Along the way they came to a mountain in the wilderness of Sinai. There God gave Moses THE LAW that was to govern the nation of Israel in the land of promise. The Hebrews agreed to adhere to the commandments set forth by the Lord and that law became a covenant between God and the Israelite nation (Exodus 19:1-8; 24:3-8).

THIS WAS A CONDITIONAL COVENANT. Over and over God said that if the nation would keep this covenant and obey His laws that He would bless them with peace and prosperity and allow them to remain in the land of promise. He also promised to reward their rebellion with drought, oppression, and eventually removal from their homeland (Leviticus 26; Deuteronomy 29).

Now let's go back in our study. The Abrahamic covenant was an unconditional and everlasting promise that Abraham's multiplied seed would forever inherit the land of Canaan. But as they are getting ready to enter that land as a nation they make this conditional covenant with God, as described above. How do these two covenants relate to each other?

Galatians 3:16-19 answers, Now to Abraham and his seed were the promises made…And this I say, that the covenant, that was confirmed before of God in Christ, the law, which was four hundred and thirty years after, cannot disannul, that it should make the promise of none effect. For if the inheritance be of the law, it is no more of promise: but God gave it to Abraham by promise. Wherefore then serveth the law? It was added because of transgressions, till the seed should come to whom the promise was made; and it was ordained by angels in the hand of a mediator.

So the Mosaic covenant cannot disannul the Abraham covenant. Rather, we regard it is an amendment to the Abrahamic covenant, given to govern the nation of Israel in the promised land. Reading on in Galatians 3, we find that this law is given to serve man by both defining and restraining his sin and to bring him to Christ – the only One Who could deliver him from those sins and their eternal penalty.

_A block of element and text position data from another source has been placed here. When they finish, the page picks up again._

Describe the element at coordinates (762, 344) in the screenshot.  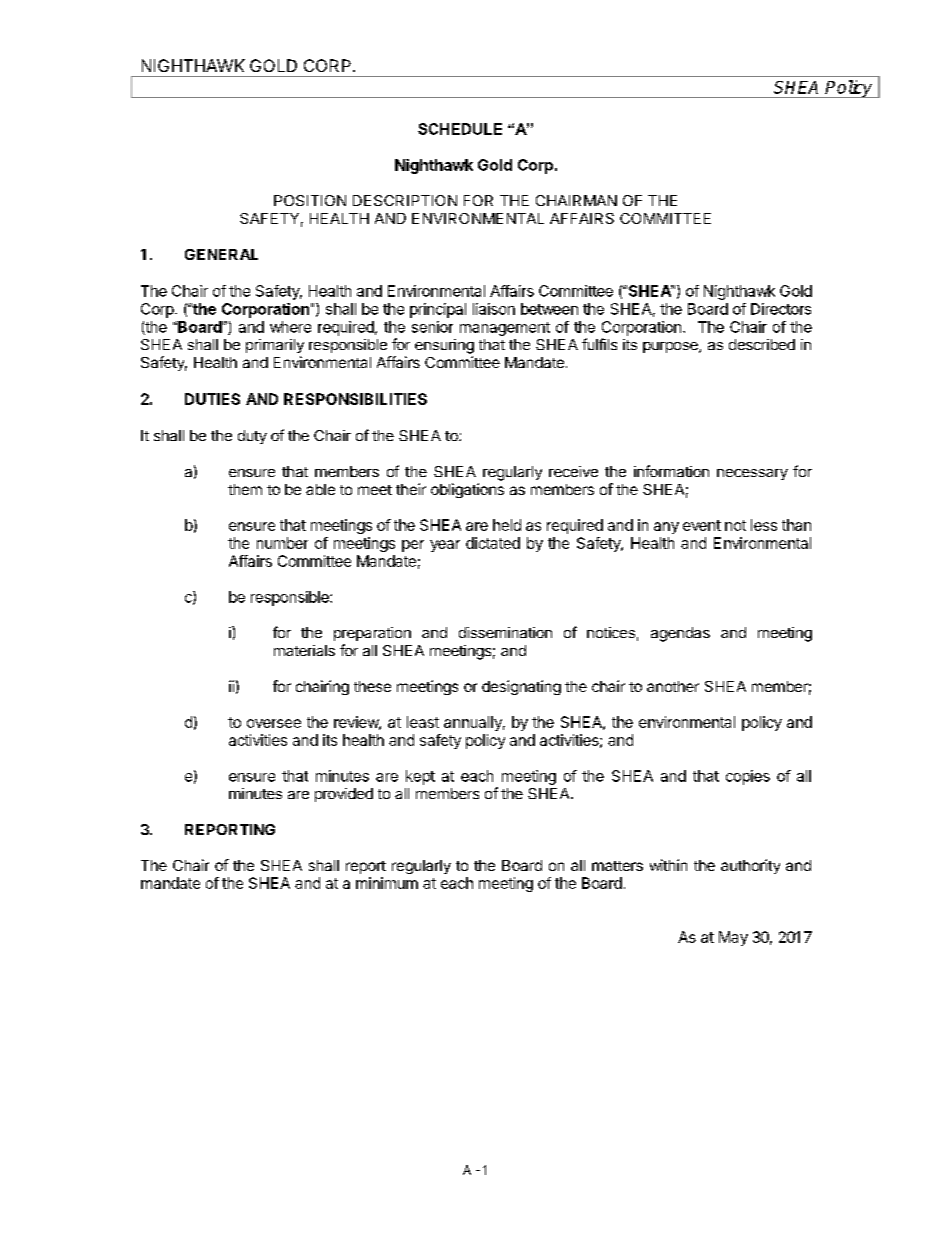
I see `described` at that location.
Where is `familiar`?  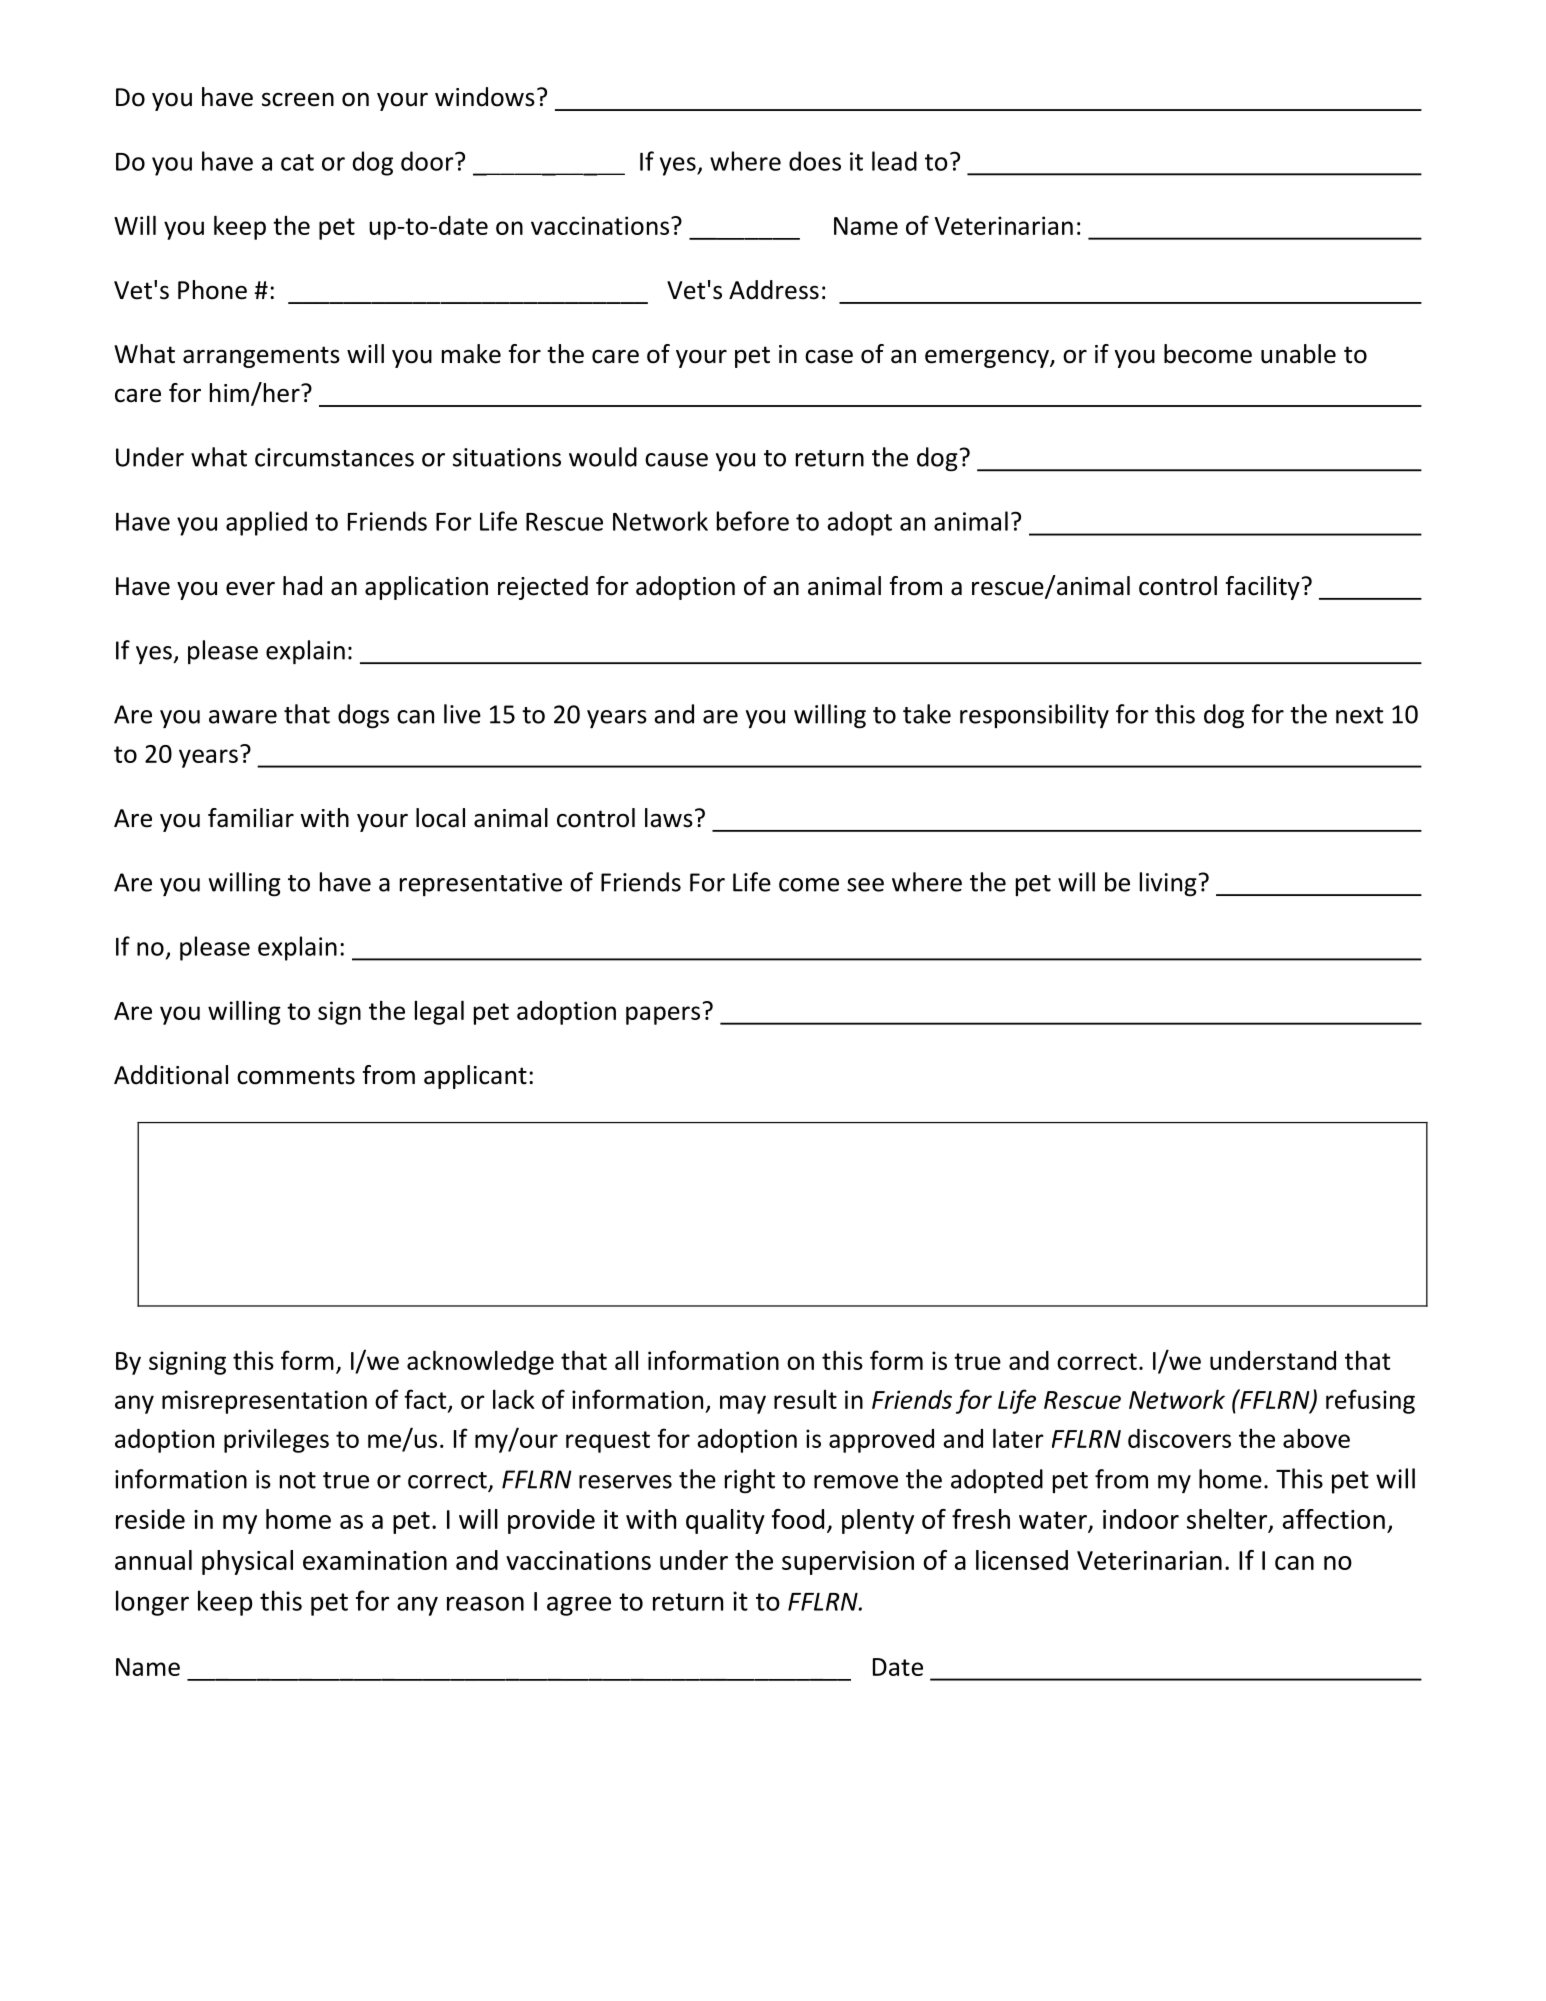 familiar is located at coordinates (251, 818).
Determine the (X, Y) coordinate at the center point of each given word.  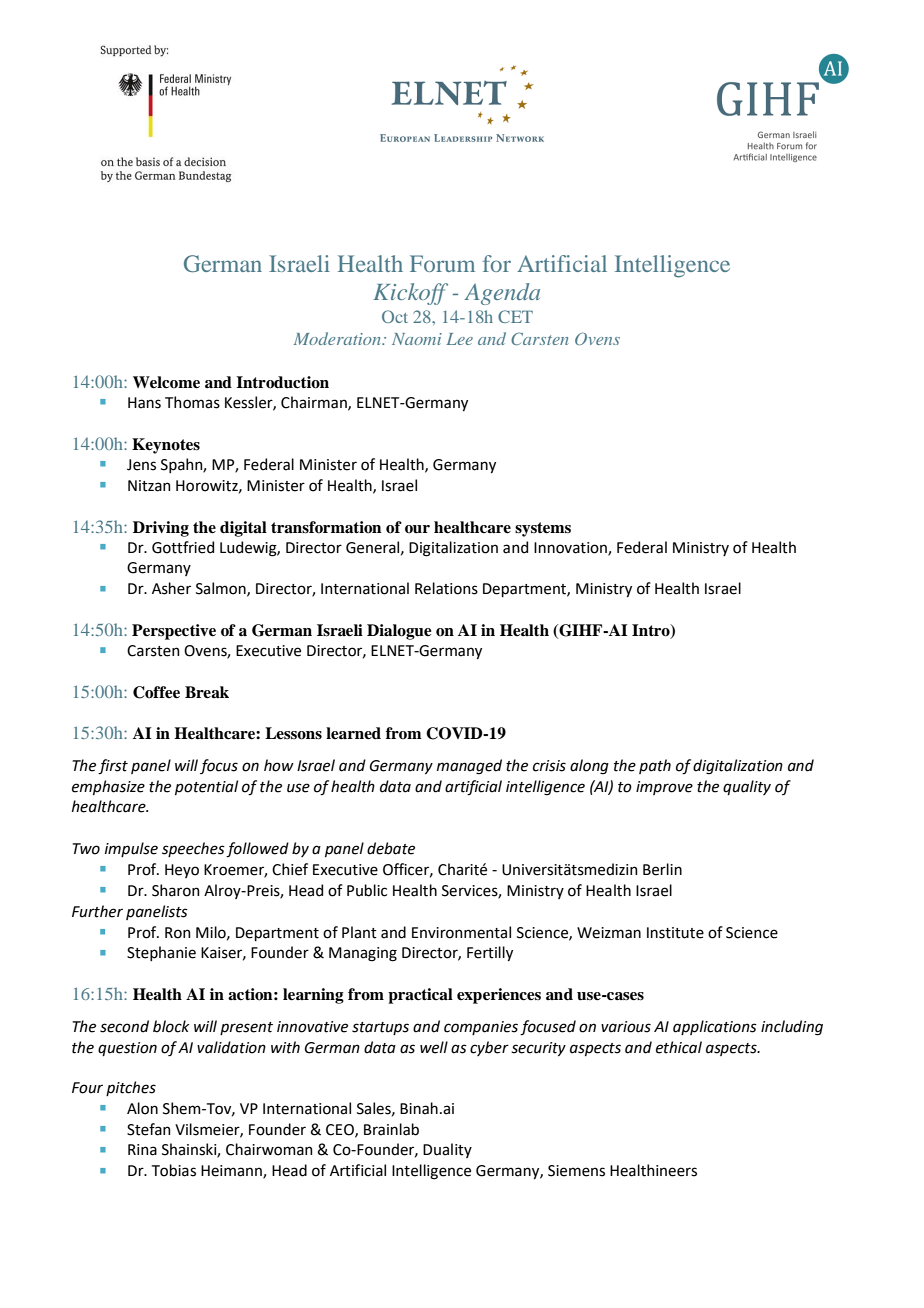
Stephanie (161, 953)
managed (469, 767)
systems (543, 529)
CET (515, 316)
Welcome (166, 382)
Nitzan (149, 486)
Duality (447, 1150)
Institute (675, 933)
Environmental (461, 932)
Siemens (576, 1171)
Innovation (571, 548)
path (655, 766)
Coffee (156, 692)
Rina (142, 1150)
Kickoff (410, 294)
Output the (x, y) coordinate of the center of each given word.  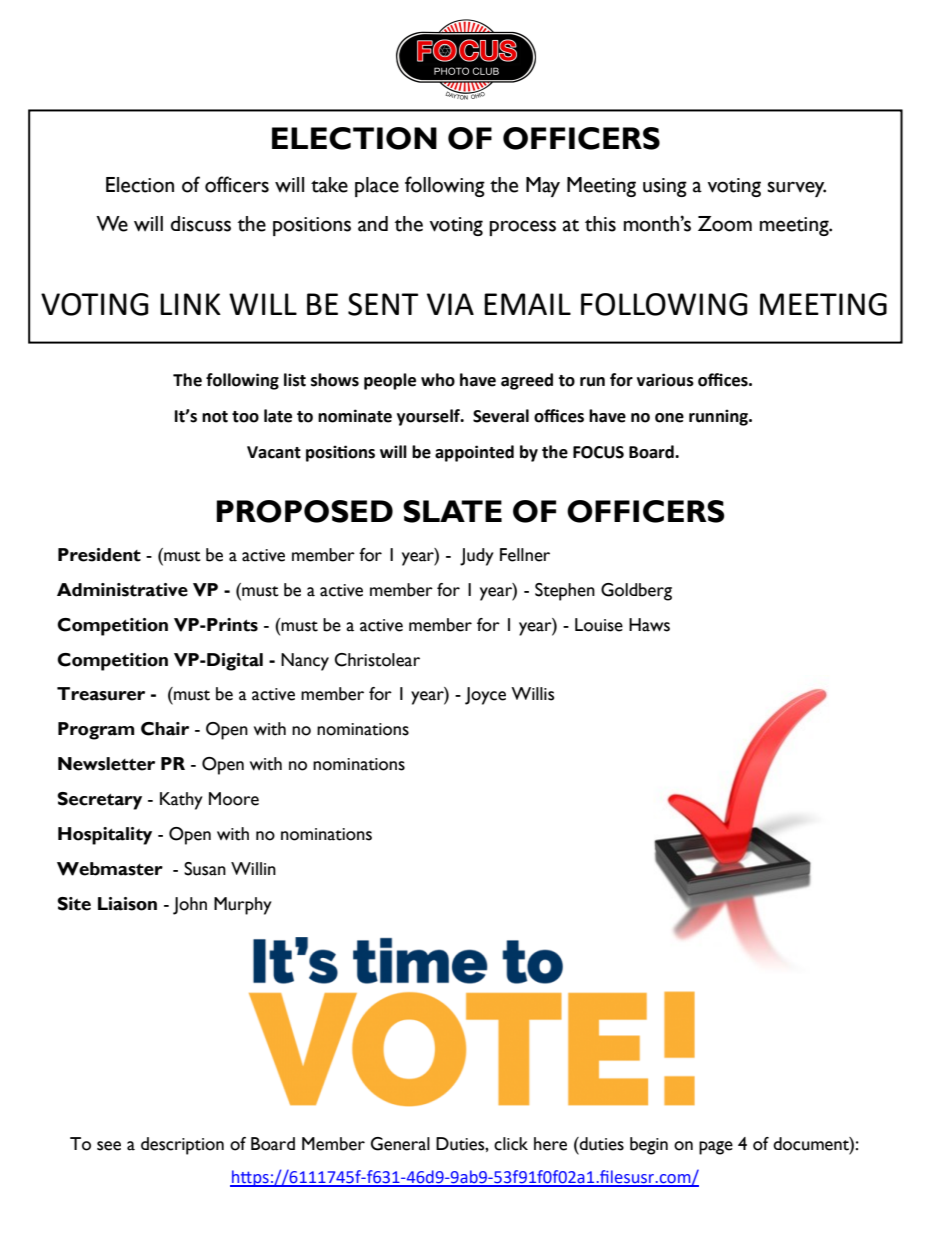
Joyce (485, 696)
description (182, 1146)
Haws (649, 625)
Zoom (725, 224)
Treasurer (101, 694)
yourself (429, 417)
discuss (201, 224)
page (716, 1148)
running (719, 417)
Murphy (243, 906)
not (215, 417)
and (373, 224)
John (190, 906)
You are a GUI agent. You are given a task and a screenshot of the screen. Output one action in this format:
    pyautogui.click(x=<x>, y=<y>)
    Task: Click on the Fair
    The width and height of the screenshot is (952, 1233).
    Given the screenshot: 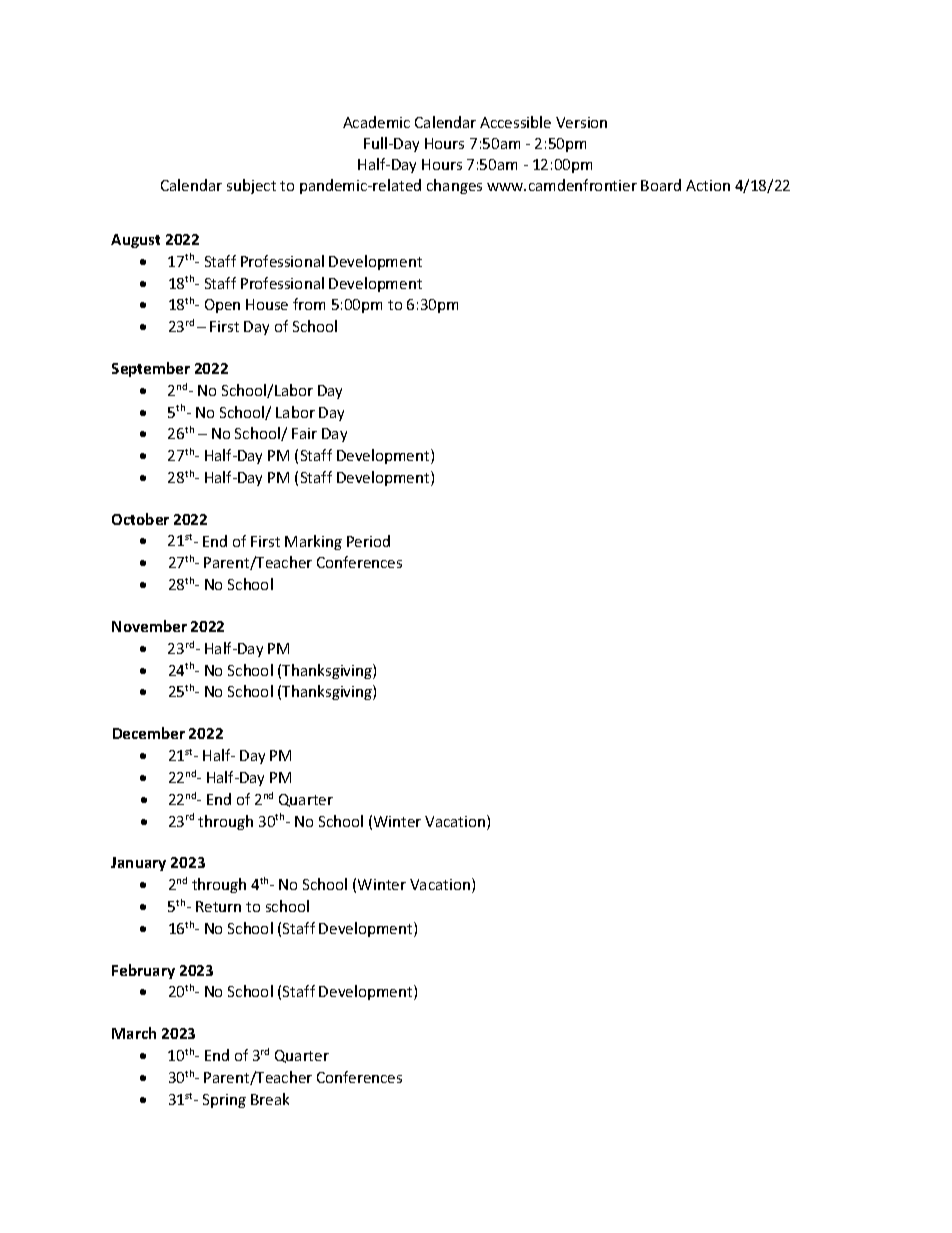 What is the action you would take?
    pyautogui.click(x=304, y=433)
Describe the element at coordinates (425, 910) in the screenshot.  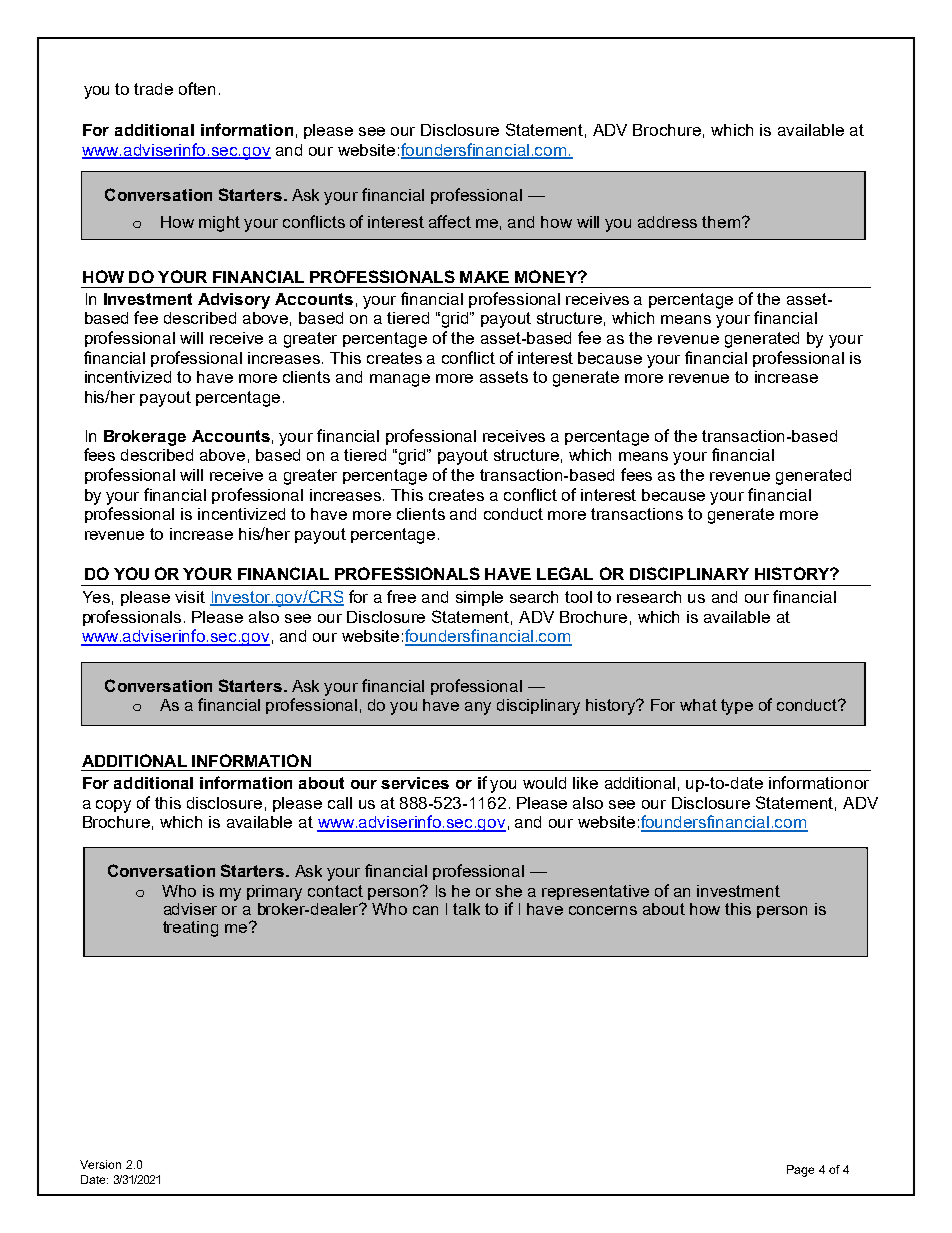
I see `can` at that location.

Now I don't want to jump ahead too much, but I must point out that this covenant, though conditional, is everlasting. It will forever govern the nation of Israel in the land of promise. We read in Ezekiel and the other prophets of sacrifices and offerings being made in the temple during the millennial kingdom. We read in Isaiah 2 of Christ sitting upon the throne of His kingdom in Jerusalem, teaching men the law. We'll bring all this together (hopefully) when we look at the new and everlasting covenant.


This covenant was recorded on tables of stone (Exodus 34:27-28; Deuteronomy 4:13-18; Deuteronomy 9:9-11) and housed in the ark of the covenant (Deuteronomy 31:24-26; 1 Kings 8:9; 2 Chronicles 6:11). Israel's idolatry and immorality were referred to as transgressions of their covenant with God (Deuteronomy 17:2; Joshua 7:11, 15; Joshua 23:16; Judges 2:20; 1 Kings 19:10; 2 Kings 18:12; Psalm 78:10; Jeremiah 34:18; Ezekiel 16:59; Hosea 6:7; Hosea 8:1). And the sign of this covenant was the Sabbath (Exodus 31:12-18; Ezekiel 20:20).

1 comment:

  1. The covenant is conditional yet permanent. Historically, many Christians have interpreted the plights of the Jewish People as proof that the Covenant has ended due to our sins. However, see Lev 26:44-45 and Deut 13:1-4.